Alkali stress is an important limiting factor for agricultural production. The aim of this study was to investigate whether old and young leaves have different biochemical responses to alkali stress in hexaploid wheat, and to provide molecular dissection of these differential responses on the basis of proteomic profiling. Under alkali stress, hexaploid wheat accumulated higher concentrations of Na+ in older leaves to protect young leaves. Young leaves accumulated amino acids, carbohydrates, and dehydrin proteins to relieve Na+ toxicity.

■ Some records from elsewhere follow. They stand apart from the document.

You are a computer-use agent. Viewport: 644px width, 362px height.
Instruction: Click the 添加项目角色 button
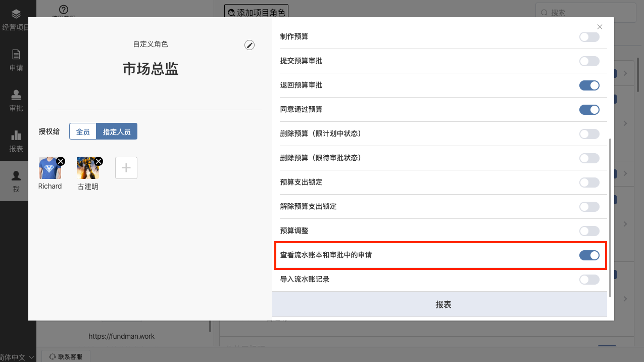click(256, 12)
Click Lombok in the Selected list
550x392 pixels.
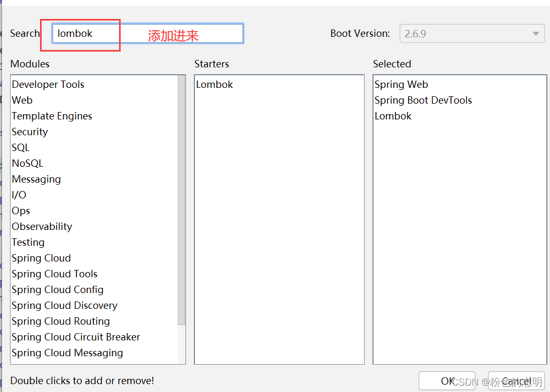click(x=393, y=116)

Under alkali stress, 14-3-3 protein abundance was enhanced in old leaves to accelerate Na+ compartmentation in the vacuole. Abundances of 27 ribosomal proteins were significantly decreased in old leaves but not in young leaves, and many proteinases and ribonucleases also were significantly upregulated by alkali stress in old leaves. Interestingly, one E3 ubiquitin-protein ligase, one ubiquitin protein, and one proteasome protein were simultaneously upregulated in old leaves but not in young leaves. We propose that during the response to alkali stress, old leaves may programmatically degrade ribosomes through the ubiquitin-proteasome pathway to generate amino acids, which will increase tissue tolerance. Alkali stress induced remarkable enhancement of almost all free amino acids and ribose contents in old leaves, thus supporting this hypothesis. In addition, we observed that, for some salinity-tolerant protein-triads, the A, B, and D homoeologous proteins showed different response to alkali stress. This suggests that alkali stress may influence the translation of homoeologous genes, resulting in imbalanced translation of A, B, and D homoeologous genes in some gene triads.